Thompson posted a picture of the €5.90 items to Twitter with the caption: ‘Wtf. Just arrived in Italy on holiday and I knew fascism was on the rise here but still shocked to see these in the local supermarket.’

Another tourist, Peter Davanzo, told Metro.co.uk he also found wine bottles with Hitler on the label in a small grocery store in Foggia, Puglia, in the south of the country.

He said: ‘The owner had turned his back on me while he was serving another customer and I quickly took [pictures] without him noticing me.’ He added that after taking the photos he ‘left quickly’.

The owner of the supermarket where it is believed the mugs were being sold in Venice, Stefano Nopetti, last year told La Repubblica: ‘It’s just business.’

He said the products are sold across Italy in major tourist areas from Venice to Bologna and along the Adriatic coast.

Mr Nopetti said: ‘I have been selling the bottles for thirty years, no one has ever forbidden me to do so. ‘I’m neither fascist nor Nazi.

But if people buy them – and these bottles, they buy so many – I keep selling them.’ Last year anti-fascist groups campaigned to have the mugs and wine bottles also featuring Hitler banned, filing complaints with local authorities and the police.

But the products, with labels that also feature Benito Mussolini and other dictators, remained on the shelves as there is no ‘national legislation’ against the products.
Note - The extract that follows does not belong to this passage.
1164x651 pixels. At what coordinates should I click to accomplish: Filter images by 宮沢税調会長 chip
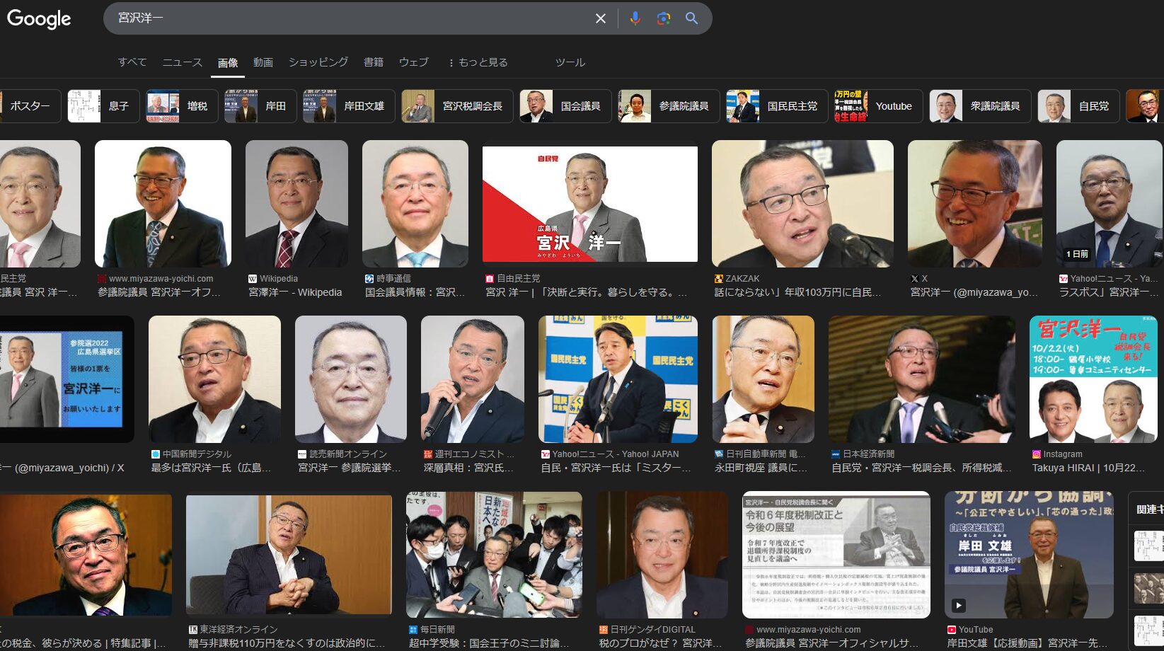(x=457, y=106)
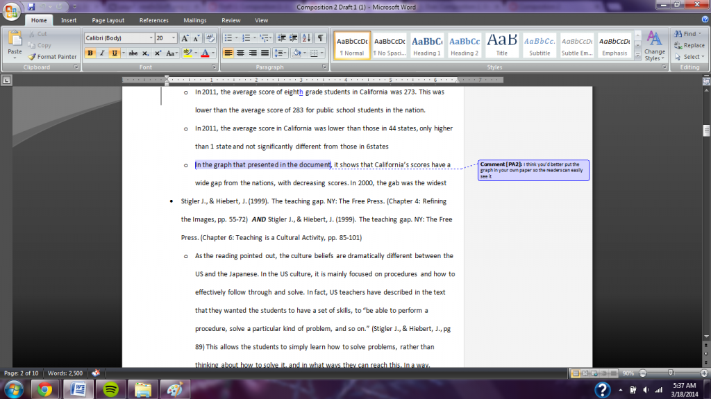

According to the Times of Israel, bottles and mugs on sale in Rimini attracted ‘five or six’ complaints a year but the mayor of the town said his ‘hands were tied’.

Andrea Gnassi said that attempts to press for national legislation against the fascist products had so far been unsuccessful and the courts ruled in favor of traders.

Winemaker Vini Lunardelli is behind the products which also feature Stalin, Napoleon and Franco.

The company has insisted the products are a ‘joke gift’ and come under Lunardelli’s ‘historical series’ products that have been sold in Italian shops since 1995.

According to the company’s website, about half of their wine production is devoted to creating the series, called ‘cult objects among collectors’.

At the European elections in May, the eurosceptic far-right movement won major gains across the continent – including in Italy. Traditional centrist leaders were wiped out by the nationalist, anti-immigration far-right.

Matteo Salvini, who has been likened to Donald Trump for his far-right views, won with his Lega Party in a shock result for the country. After the win he said: ‘A new Europe is born’.